Фенолио мрачно поставил наперсток обратно на стол.

Розенкварц обмакнул туда палец и облизал его.

– Он снова сочинил себе клад.

– Опять? Черт побери, он тратит больше денег, чем Зяблик!

Фенолио не мог себе простить, что сам до этого не додумался. С другой стороны… Ему бы понадобился чтец, чтобы превратить слова в звонкую монету, и он был далеко не уверен, что Мегги или ее отец стали бы ему помогать в столь прозаическом занятии.

– Хорошо, клад. А что еще?

– Он много чего пишет, но, похоже, недоволен тем, что получается. Рассказывал я тебе, что на него теперь работают сразу два стеклянных человечка? Четверорукого, которым он всюду хвастался, – тут Розенкварц понизил голос, словно боясь выговорить такое, – он, говорят, со злости швырнул об стену. Об этом говорила вся Омбра, но Орфей очень хорошо платит…

Укоризненный взгляд, который Розенкварц бросил при этих словах в его сторону, Фенолио просто проигнорировал.

–…так что теперь у него работают два брата, Сланец и Халцедон. Старший – просто мерзавец! Он…

– Двое? Зачем этому болвану сразу два стеклянных человечка? Он что, уродует мою историю с такой скоростью, что один не успевает очинивать перья?

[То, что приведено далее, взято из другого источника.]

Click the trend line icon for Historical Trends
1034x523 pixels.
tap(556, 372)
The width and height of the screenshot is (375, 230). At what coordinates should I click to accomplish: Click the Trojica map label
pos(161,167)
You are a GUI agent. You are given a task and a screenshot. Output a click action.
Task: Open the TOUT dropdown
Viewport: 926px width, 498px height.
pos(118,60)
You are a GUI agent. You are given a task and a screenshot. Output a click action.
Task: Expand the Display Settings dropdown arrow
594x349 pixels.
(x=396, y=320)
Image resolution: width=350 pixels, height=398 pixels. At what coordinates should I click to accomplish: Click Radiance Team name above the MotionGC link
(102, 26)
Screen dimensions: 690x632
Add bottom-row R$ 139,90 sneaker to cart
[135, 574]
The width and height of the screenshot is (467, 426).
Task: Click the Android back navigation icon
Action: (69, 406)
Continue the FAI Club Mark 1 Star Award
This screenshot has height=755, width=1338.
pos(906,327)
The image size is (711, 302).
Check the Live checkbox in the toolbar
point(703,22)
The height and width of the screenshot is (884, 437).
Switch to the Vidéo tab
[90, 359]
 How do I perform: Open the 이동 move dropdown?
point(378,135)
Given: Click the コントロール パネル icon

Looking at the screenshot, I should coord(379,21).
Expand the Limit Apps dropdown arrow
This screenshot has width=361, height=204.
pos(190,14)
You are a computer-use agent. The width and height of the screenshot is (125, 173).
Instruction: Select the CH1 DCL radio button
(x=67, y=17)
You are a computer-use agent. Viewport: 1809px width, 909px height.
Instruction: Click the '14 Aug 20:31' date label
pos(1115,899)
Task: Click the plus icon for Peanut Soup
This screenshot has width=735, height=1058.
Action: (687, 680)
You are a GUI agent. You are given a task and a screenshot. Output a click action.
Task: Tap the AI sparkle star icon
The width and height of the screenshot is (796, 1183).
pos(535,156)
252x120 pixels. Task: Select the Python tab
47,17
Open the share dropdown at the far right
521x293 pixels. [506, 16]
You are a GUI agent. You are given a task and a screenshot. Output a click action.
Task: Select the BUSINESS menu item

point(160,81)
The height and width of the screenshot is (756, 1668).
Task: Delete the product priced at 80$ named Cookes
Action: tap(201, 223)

От злости у Фенолио начались спазмы в желудке. Приятно слышать, что хоть четверорукого человечка больше не существует. Может быть, до Орфея постепенно дойдет, что его творения не стоят пергамента, который он изводит на их создание?

– Ладно. Что еще?

Розенкварц не ответил и снова обиженно скрестил руки на груди. Он не любил, когда его перебивали.

– Господи, да перестань ты кобениться! – Фенолио подвинул ему наперсток. – Что он там еще сочиняет? Новую экзотическую дичь для Зяблика? Левреток с рожками для придворных дам? Или, может, ему пришло в голову, что в моем мире не хватает гномов в горошек?

Розенкварц снова обмакнул палец в наперсток.

– Тебе придется купить мне новые штаны, – заявил он. – Старые протерлись от лазанья по крышам. Не говоря о том, что их давно было пора поменять. Ты можешь ходить в чем тебе нравится, а я не для того живу в городе, чтобы одеваться хуже своих лесных родственников.

Иногда Фенолио хотелось просто взять его и переломить пополам!

– При чем тут твои штаны? Какое мне дело до твоих штанов? – заорал он на стеклянного человечка.

Розенкварц отхлебнул из наперстка – и выплюнул вино себе на ноги.

– Уксус, а не вино, – прошипел он. – И за это в меня швыряли костями? И за это я продирался сквозь голубиный помет и битую черепицу? Да, не смотри на меня так! Этот Халцедон стал кидать в меня куриные кости, когда застал у бумаг Орфея. Он меня чуть в окно не выбросил! – Стеклянный человечек со вздохом обтер вино с ног. – Ладно, перейдем к делу. Там было что-то о кабанах с рожками, но я не мог толком разобрать почерк, потом что-то о поющих рыбах, полная глупость, надо сказать, и еще что-то о Белых Женщинах. Четвероглазый, видимо, по-прежнему собирает все, что поют о них комедианты…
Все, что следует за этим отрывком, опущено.